### Supplied material:
+ + +

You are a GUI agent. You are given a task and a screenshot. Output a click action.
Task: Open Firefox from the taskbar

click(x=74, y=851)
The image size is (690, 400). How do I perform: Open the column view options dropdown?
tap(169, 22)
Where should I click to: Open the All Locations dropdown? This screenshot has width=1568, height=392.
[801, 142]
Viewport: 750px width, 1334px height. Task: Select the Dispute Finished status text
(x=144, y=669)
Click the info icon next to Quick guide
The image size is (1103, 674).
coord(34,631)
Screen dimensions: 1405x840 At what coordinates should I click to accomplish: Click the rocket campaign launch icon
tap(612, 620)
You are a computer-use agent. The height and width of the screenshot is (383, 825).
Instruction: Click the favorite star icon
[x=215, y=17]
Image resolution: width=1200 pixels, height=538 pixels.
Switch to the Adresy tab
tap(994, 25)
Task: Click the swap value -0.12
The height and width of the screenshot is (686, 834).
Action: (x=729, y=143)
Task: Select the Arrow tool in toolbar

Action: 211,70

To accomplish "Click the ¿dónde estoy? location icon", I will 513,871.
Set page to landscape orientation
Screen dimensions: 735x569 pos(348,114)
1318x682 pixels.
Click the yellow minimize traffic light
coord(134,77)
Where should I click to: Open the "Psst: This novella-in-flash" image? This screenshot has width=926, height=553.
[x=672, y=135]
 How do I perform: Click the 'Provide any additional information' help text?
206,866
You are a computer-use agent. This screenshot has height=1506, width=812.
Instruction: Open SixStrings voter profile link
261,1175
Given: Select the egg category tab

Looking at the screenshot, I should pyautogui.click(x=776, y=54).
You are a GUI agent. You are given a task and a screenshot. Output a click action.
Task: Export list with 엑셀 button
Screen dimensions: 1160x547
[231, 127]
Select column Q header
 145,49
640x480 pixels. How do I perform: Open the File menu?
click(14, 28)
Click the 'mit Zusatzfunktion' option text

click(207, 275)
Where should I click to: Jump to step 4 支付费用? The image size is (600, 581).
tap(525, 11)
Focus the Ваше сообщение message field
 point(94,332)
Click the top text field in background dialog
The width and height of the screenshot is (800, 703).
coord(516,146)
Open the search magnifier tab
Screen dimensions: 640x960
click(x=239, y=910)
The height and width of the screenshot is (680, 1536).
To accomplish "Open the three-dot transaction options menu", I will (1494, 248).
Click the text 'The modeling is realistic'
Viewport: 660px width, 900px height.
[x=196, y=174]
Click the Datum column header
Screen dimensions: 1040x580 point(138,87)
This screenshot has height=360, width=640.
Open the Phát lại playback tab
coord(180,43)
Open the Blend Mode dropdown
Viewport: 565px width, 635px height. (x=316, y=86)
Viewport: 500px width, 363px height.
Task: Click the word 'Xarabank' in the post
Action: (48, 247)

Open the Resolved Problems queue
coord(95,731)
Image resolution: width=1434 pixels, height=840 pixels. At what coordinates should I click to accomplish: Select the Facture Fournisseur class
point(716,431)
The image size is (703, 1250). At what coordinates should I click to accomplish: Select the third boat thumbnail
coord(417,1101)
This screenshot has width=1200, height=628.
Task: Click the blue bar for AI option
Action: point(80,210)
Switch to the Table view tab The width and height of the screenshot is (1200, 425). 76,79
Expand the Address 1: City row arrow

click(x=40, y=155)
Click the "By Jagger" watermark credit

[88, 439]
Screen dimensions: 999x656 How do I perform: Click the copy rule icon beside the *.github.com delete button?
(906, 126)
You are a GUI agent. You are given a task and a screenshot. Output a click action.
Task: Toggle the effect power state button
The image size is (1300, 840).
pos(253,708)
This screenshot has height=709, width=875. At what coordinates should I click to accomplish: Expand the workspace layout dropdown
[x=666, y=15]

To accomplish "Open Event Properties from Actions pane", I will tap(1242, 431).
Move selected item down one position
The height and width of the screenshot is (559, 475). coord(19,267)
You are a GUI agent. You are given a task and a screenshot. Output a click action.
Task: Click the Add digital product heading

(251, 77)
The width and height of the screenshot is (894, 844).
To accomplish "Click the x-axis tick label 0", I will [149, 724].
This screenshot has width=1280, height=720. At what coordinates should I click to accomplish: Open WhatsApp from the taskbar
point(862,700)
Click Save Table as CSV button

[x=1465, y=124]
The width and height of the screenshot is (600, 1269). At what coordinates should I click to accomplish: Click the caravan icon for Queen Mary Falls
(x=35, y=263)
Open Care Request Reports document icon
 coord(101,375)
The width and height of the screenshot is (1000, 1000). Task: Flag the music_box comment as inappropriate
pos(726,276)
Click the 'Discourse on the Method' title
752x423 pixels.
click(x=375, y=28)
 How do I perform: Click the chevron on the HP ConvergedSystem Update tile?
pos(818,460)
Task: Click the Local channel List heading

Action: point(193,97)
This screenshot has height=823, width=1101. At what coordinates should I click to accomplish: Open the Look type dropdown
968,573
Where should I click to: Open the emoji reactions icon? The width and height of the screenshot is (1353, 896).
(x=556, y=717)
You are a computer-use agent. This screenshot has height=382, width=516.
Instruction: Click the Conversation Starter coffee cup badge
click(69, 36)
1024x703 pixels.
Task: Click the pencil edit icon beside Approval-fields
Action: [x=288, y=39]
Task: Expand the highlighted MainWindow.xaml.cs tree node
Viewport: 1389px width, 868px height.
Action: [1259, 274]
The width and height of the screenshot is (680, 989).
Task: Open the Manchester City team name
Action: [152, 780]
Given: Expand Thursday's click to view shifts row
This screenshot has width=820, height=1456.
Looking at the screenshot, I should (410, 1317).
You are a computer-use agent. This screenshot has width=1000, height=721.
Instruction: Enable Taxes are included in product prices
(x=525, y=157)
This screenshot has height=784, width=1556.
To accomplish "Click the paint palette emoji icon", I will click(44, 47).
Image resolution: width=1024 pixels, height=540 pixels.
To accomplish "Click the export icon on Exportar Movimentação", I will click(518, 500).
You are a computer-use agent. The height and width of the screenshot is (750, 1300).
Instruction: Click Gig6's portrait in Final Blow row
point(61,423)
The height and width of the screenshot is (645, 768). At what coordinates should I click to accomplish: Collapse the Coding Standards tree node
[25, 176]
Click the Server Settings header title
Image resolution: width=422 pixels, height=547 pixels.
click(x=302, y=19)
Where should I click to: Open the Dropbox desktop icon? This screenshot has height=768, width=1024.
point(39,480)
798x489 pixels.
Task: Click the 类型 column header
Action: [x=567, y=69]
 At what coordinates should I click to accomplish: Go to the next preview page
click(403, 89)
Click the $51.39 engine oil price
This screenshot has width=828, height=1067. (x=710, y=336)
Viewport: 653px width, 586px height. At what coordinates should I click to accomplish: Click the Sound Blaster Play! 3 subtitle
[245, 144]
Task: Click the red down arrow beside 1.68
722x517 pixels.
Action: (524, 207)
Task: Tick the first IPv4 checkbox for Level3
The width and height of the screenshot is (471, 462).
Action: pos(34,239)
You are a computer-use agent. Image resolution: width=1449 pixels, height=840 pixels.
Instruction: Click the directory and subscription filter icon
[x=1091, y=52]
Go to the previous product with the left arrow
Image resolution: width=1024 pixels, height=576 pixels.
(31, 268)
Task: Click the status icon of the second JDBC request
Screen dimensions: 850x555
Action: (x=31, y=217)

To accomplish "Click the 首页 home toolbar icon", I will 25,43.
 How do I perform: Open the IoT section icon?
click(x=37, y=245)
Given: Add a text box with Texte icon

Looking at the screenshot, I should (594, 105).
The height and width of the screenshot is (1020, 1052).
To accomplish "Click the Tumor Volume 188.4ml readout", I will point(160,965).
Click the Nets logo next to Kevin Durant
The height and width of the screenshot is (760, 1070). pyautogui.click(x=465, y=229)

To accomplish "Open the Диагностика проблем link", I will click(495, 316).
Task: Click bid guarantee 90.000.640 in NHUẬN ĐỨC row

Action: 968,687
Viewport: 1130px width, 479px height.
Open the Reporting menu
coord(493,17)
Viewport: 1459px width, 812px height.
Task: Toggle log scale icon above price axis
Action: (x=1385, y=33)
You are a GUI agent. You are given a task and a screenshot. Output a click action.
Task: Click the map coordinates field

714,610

+ + +

### What is expected:
Where a line of the data includes the string "computer", list that line.

### Solution:
You are a computer-use agent. The height and width of the screenshot is (383, 825).
You are a computer-use agent. This screenshot has height=1506, width=812.
You are a computer-use agent. This screenshot has height=382, width=516.
You are a computer-use agent. This screenshot has width=1000, height=721.
You are a computer-use agent. The height and width of the screenshot is (750, 1300).
You are a computer-use agent. Image resolution: width=1449 pixels, height=840 pixels.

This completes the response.